'''

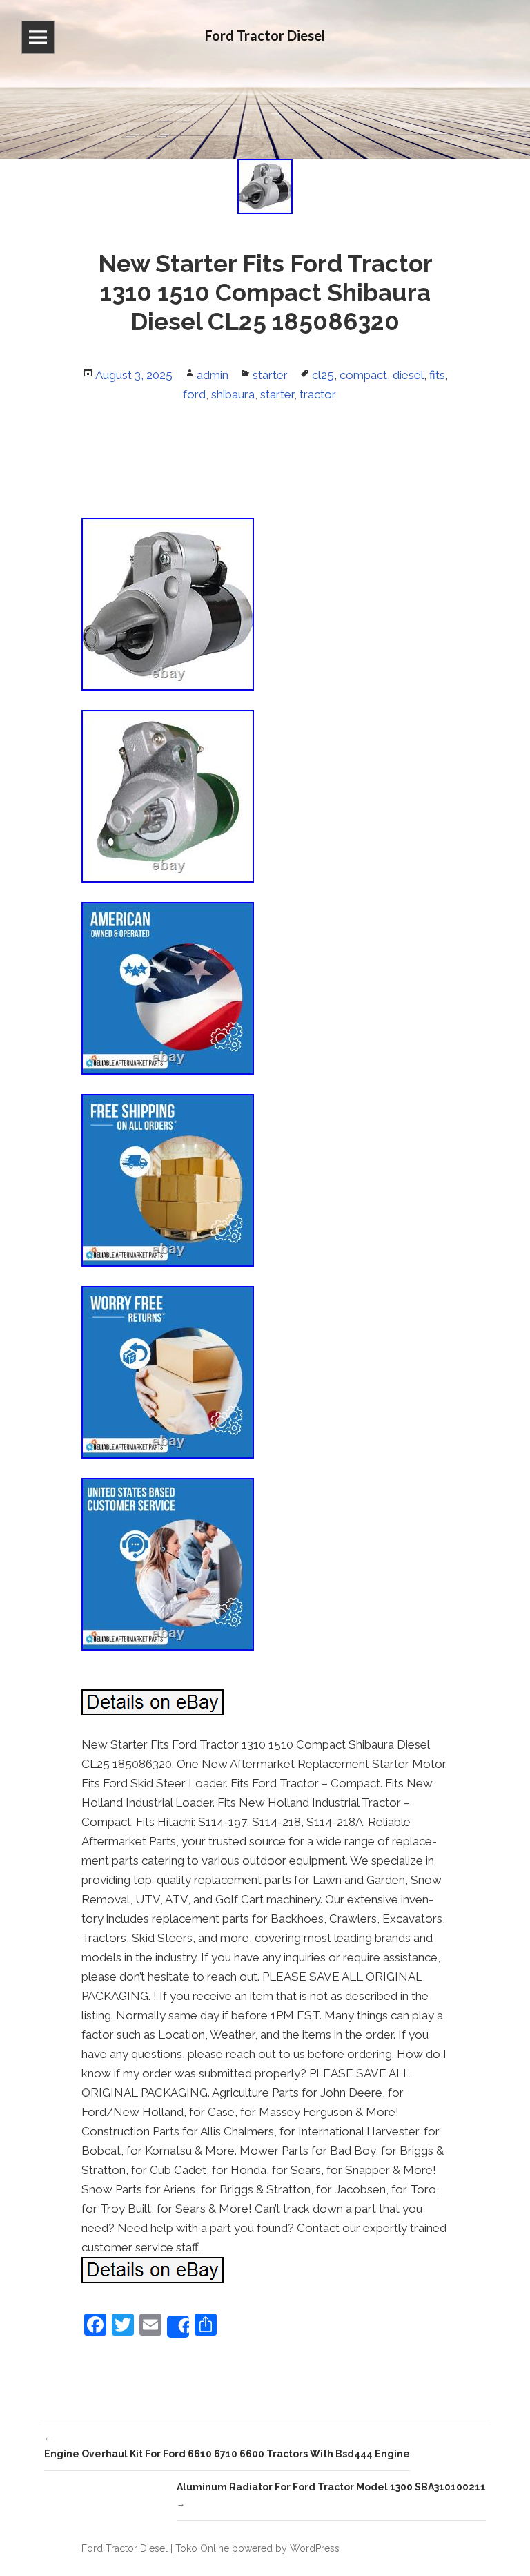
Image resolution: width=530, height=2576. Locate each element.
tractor (318, 394)
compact (363, 375)
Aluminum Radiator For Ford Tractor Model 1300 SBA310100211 (331, 2494)
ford (194, 394)
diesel (408, 375)
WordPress (315, 2548)
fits (437, 375)
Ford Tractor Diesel (124, 2548)
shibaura (233, 394)
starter (270, 375)
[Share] (178, 2327)
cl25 (323, 375)
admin (212, 375)
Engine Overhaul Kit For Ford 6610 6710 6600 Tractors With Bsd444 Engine (227, 2445)
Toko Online (202, 2548)
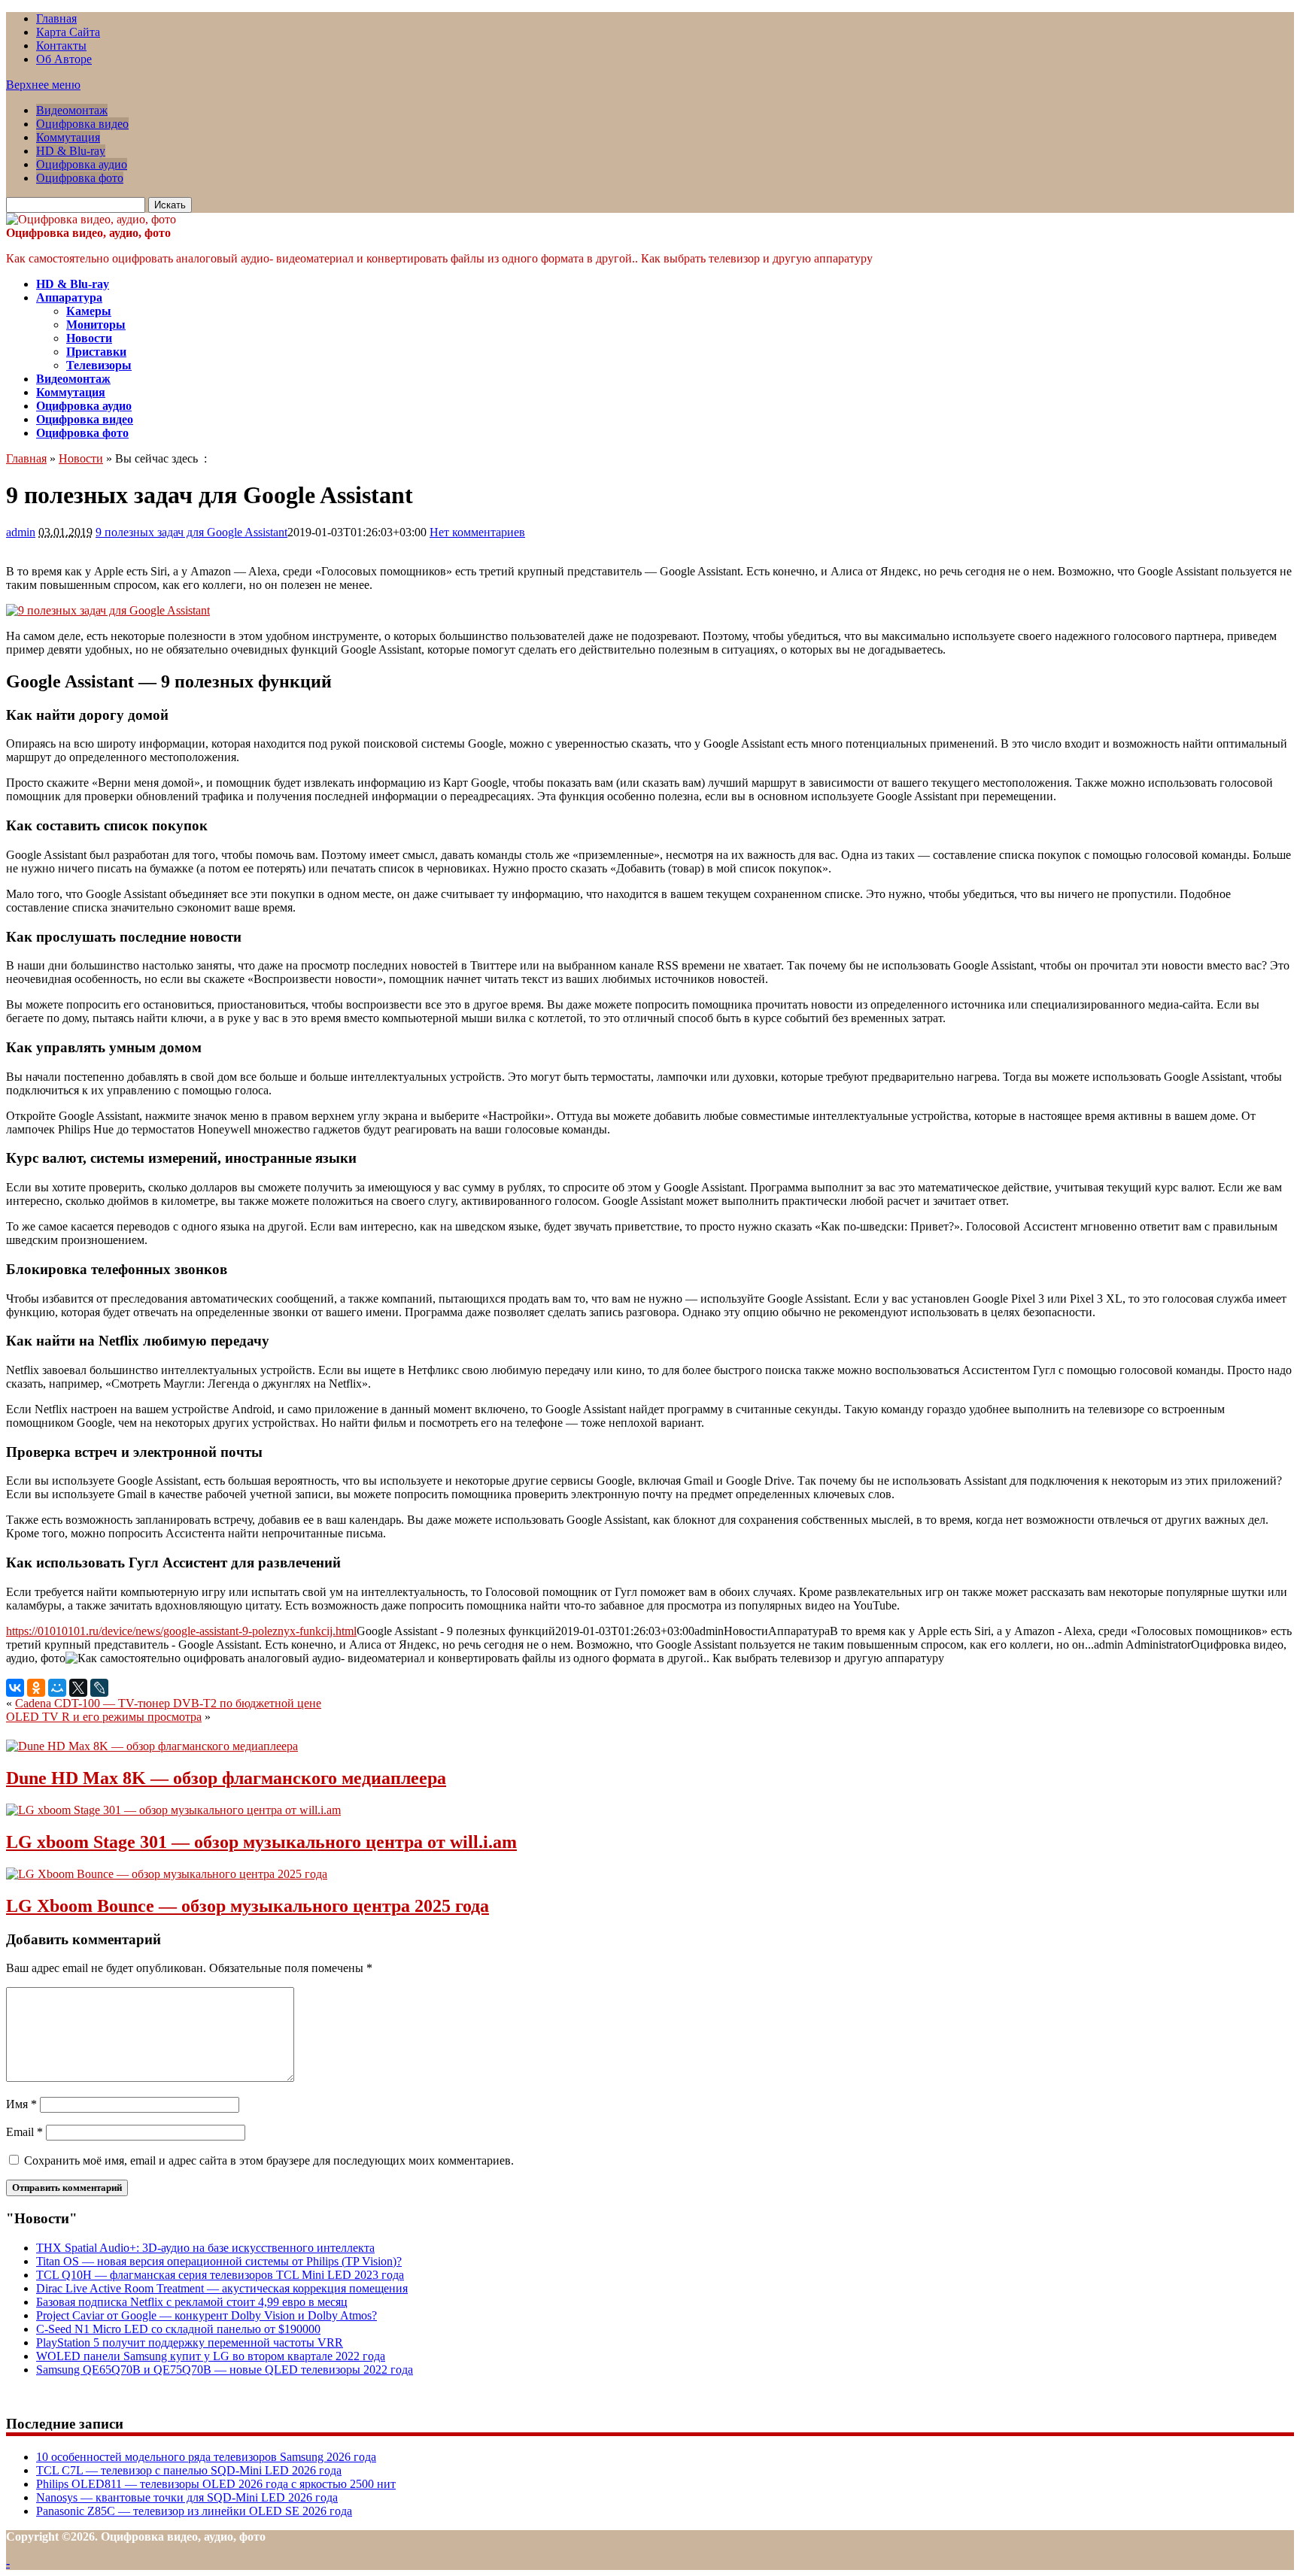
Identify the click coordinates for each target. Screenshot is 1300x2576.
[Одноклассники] (36, 1688)
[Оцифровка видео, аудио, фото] (91, 219)
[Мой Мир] (57, 1688)
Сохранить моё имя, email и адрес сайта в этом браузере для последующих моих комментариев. (269, 2160)
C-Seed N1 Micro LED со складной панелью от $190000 (178, 2329)
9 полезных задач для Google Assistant (191, 532)
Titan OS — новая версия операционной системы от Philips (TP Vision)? (219, 2261)
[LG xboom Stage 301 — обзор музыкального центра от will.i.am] (173, 1810)
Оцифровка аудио (81, 164)
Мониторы (96, 324)
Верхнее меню (43, 84)
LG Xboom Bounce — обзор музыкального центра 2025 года (247, 1906)
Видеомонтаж (72, 110)
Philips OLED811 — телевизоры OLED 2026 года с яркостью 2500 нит (216, 2483)
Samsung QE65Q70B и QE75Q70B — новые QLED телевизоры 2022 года (224, 2369)
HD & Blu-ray (70, 150)
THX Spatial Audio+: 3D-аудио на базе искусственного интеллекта (205, 2247)
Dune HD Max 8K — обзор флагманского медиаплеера (226, 1778)
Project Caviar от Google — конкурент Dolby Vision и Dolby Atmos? (206, 2315)
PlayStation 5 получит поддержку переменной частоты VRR (189, 2342)
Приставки (96, 351)
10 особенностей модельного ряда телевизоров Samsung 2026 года (206, 2456)
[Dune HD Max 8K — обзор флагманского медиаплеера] (152, 1746)
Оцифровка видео (82, 123)
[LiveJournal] (99, 1688)
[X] (78, 1688)
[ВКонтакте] (15, 1688)
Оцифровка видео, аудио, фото (88, 232)
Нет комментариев (477, 532)
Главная (56, 18)
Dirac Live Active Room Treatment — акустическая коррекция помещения (222, 2288)
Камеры (88, 311)
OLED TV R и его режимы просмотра (104, 1716)
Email (24, 2131)
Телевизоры (99, 365)
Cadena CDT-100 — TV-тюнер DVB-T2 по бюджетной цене (168, 1703)
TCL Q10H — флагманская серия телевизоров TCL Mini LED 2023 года (220, 2274)
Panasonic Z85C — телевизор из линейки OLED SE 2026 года (194, 2511)
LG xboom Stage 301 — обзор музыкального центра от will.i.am (261, 1842)
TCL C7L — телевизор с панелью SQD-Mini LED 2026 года (189, 2470)
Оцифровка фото (79, 177)
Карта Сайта (68, 32)
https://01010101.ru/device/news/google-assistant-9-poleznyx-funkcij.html (181, 1631)
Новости (89, 338)
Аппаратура (69, 297)
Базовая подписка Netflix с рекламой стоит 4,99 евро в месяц (192, 2301)
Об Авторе (64, 59)
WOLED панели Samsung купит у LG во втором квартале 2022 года (210, 2356)
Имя (21, 2104)
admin (20, 532)
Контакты (61, 45)
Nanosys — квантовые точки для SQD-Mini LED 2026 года (187, 2497)
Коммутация (68, 137)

'''

Aim of the exercise
Please copy exactly, and only, the lines from the line containing "TCL Q10H — флагманская" through the last line of the records, with both ends included.

Result of the task
TCL Q10H — флагманская серия телевизоров TCL Mini LED 2023 года (220, 2274)
Panasonic Z85C — телевизор из линейки OLED SE 2026 года (194, 2511)
LG xboom Stage 301 — обзор музыкального центра от will.i.am (261, 1842)
TCL C7L — телевизор с панелью SQD-Mini LED 2026 года (189, 2470)
Оцифровка фото (79, 177)
Карта Сайта (68, 32)
https://01010101.ru/device/news/google-assistant-9-poleznyx-funkcij.html (181, 1631)
Новости (89, 338)
Аппаратура (69, 297)
Базовая подписка Netflix с рекламой стоит 4,99 евро в месяц (192, 2301)
Об Авторе (64, 59)
WOLED панели Samsung купит у LG во втором квартале 2022 года (210, 2356)
Имя (21, 2104)
admin (20, 532)
Контакты (61, 45)
Nanosys — квантовые точки для SQD-Mini LED 2026 года (187, 2497)
Коммутация (68, 137)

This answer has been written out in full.